El jueves 3 de abril, la rutina se quebró. La Procuraduría Federal de Protección al Ambiente (Profepa) y la Fiscalía General del Estado de Puebla se vieron involucrados en un operativo inusual. El protagonista: un jaguar, encadenado en una azotea, presuntamente propiedad de un tal Alejandro “N”.
Pero la historia se vuelve más intrigante. Resulta que Alejandro “N” no solo mantenía al felino en cautiverio, sino que “lo presumía” en sus redes sociales. Videos en TikTok mostraban al jaguar, aparentemente en total libertad, dentro de su hogar. Una imagen que contrasta brutalmente con la realidad del animal encadenado en la azotea. Este detalle, sin duda, generó un revuelo en la opinión pública.
El operativo no estuvo exento de complicaciones. Según informes oficiales, Alejandro “N” agredió a los agentes de la Profepa, intentando impedir el aseguramiento del animal. Este acto de agresión le valió su detención, además de la incautación de un arma de fuego calibre .40 encontrada en su domicilio de la calle 110 Poniente.
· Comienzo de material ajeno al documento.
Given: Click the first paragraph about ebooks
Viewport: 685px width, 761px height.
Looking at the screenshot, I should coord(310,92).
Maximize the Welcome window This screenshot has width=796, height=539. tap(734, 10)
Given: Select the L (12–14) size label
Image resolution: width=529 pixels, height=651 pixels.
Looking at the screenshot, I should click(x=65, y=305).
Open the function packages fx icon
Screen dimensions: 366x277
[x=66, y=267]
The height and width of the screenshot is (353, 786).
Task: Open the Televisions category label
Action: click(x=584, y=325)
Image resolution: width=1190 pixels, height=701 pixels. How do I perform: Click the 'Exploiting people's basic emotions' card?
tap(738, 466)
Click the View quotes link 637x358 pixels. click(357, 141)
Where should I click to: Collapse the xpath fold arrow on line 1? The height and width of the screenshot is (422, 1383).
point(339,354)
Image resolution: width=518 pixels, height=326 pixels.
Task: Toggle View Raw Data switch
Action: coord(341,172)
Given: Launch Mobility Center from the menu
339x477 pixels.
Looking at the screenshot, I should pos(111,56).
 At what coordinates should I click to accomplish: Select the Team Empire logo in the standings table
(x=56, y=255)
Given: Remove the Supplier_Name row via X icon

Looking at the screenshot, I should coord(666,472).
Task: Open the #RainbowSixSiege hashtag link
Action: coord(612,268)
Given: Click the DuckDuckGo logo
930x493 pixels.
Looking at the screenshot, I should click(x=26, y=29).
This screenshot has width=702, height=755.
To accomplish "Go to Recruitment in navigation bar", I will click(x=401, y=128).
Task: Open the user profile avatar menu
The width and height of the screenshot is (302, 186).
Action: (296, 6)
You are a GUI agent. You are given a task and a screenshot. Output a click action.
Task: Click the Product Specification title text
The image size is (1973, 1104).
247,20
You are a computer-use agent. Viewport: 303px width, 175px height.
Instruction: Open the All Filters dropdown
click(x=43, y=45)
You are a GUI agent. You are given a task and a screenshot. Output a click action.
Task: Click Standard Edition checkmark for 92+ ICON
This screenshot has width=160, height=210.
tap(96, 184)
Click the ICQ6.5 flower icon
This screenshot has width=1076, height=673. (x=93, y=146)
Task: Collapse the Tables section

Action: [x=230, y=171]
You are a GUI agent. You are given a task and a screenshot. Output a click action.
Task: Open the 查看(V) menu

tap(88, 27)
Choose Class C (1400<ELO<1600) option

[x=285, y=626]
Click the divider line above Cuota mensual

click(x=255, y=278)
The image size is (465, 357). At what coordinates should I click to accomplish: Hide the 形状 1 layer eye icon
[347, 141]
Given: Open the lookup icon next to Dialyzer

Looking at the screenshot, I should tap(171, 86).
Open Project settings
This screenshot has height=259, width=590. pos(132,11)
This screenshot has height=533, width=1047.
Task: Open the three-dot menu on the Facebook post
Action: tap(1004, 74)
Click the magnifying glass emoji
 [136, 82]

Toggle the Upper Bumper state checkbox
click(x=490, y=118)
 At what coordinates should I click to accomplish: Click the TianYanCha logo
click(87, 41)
Tras la detención, el jaguar, ya a salvo en una jaula de la Profepa, fue trasladado. Ahora, se encuentra bajo el cuidado de la Secretaría de Medio Ambiente y Recursos Naturales (Semarnat). Su futuro es incierto: ¿será reubicado en un santuario? ¿En un zoológico? La Semarnat evaluará su estado de salud para determinar su destino final.
Mientras tanto, Alejandro “N” enfrenta cargos por varios delitos, incluyendo la tentativa de homicidio contra los agentes. La investigación continúa para determinar el origen del jaguar y si su posesión era legal. El caso ha generado una ola de conmoción y cuestionamientos sobre la falta de vigilancia en el tráfico ilegal de especies exóticas en Puebla.
Más allá del impacto mediático, la historia deja una reflexión sobre la responsabilidad individual en la preservación de la fauna silvestre y la importancia de denunciar estos actos ilegales.